Berge, Seen und Museen. Machen Sie einen Ausflug dorthin, wo sich Kunst und Kultur, Landschaft und Architektur sommers wie winters aufs Allerschönste verbinden. Das sind die sechs interessantesten Museen zur Kunst des Blauen Reiter und des Expressionismus im Münchner Umland.
Die Voralpenlandschaft südlich von München war für die Mitglieder des Blauen Reiter eine Herausforderung. In zahllosen Bildern haben sie versucht, das Land vor den Bergen mit seinen Wiesen, Mooren, Feldern, Dörfern, Menschen und Tieren in seiner Seele zu erfassen. Franz Marc fand hier die Motive für seine Blauen Pferde. In Gabriele Münters Villa in Murnau am Staffelsee trafen sich Anfang des 20. Jahrhunderts die Pioniere der Modernen Kunst wie Wassily Kandinsky, Marianne von Werefkin, Alexej Jawlensky, Franz Marc, Paul Klee und Heinrich Campendonk.
Viele ihrer Bilder sind im Münchner Lenbachhaus mit der weltgrößten Sammlung zum Blauen Reiter ausgestellt, einige auch im MoMA in New York und im Centre Pompidou in Paris. Ein beachtlicher Teil der Gemälde ist aber an den Orten ausgestellt, in deren unmittelbarem Umfeld sie damals entstanden sind: in Kunstmuseen im Münchner Umland.
Nur rund eine Stunde Fahrt mit dem Auto oder der Bahn von München entfernt gibt es diese sechs Museen zu entdecken:
Ein Besuch im Münter-Haus erzählt die Liebesgeschichte von Münter und Kandinsky. Man wird zurückversetzt in jene fünf Jahre vor dem Ausbruch des Ersten Weltkriegs, die die beiden in der Villa an der Kottmüllerallee in Murnau verbrachten. Wohl nirgends kommt man ihnen als Menschen so nahe. Auf einer Schwarzweißfotografie posiert Wassily in Lederhosen bei der Gartenarbeit, auf einem anderen schmust er mit der Katze.

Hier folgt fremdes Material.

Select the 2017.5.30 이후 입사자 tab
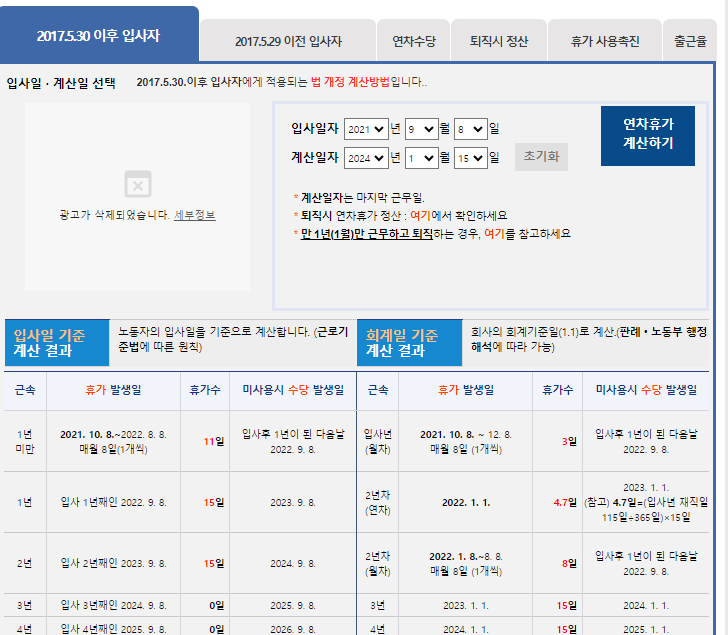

Sie sind noch jung, verliebt und ungeheuer kreativ.
Im Haus bemalen Gabriele und Wassily das gesamte Mobiliar: Vom königsblauen Küchenbüffet mit Blumenvasen im Stil der Bauernmalerei bis hin zum Treppengeländer im Hausflur, das deutlich Kandinskys Handschrift trägt. An den Wänden hängen Gemälde, Grafiken und Hinterglasbilder des Künstlerpaares.
Sie malen sich auch gegenseitig. Auf einem der Bilder lässt uns Münter sogar einen Blick auf ihren im Bett lesenden Lebensgefährten im Nachthemd erhaschen. Zurückgezogen leben sie nicht. Immer wieder laden sie Gäste in ihr Idyll. Das „Russenhaus“, wie es im Dorf heißt, ist ein beliebter Treffpunkt der Avantgarde. Gleichgesinnte Maler*innen sind hier ebenso willkommen wie der Komponist Arnold Schönberg und zahlreiche Sammler*innen und Galerist*innen. Im Münter-Haus finden dann 1911 auch die Arbeitssitzungen zur Vorbereitung des Almanachs „Der Blaue Reiter“ statt.
Aber nirgends hatte ich eine solche Fülle von Ansichten vereint gesehen, wie hier in Murnau zwischen See und Hochgebirge, zwischen Hügelland und Moos.
Münter verfügte, dass das Haus nach ihrem Tod als Ort der Erinnerung an ihre Kunst und an die Kandinskys bestehen bleiben und der Öffentlichkeit zugänglich gemacht werden sollte. Ende des letzten Jahrtausends wurde es in seinem ursprünglichen Zustand von 1909 bis 1914 wiederhergestellt.
Adresse:
Münter-Haus
Kottmüllerallee 6
82418 Murnau
Anreise: Mit der Bahn (RB 6 München – Garmisch), Haltestelle Murnau, Fußweg vom Bahnhof zum Museum ca. 15 Minuten
Highlights: Die von Gabriele Münter und Wassiliy Kandinsky selbst bemalten Möbelstücke.
Vom Münterhaus führt ein Themenweg hinüber zum Schlossmuseum. Man spaziert an vielen Ortsansichten von Murnau vorbei, die das Künstlerpaar Münter und Kandinsky damals zu Bildern inspiriert haben.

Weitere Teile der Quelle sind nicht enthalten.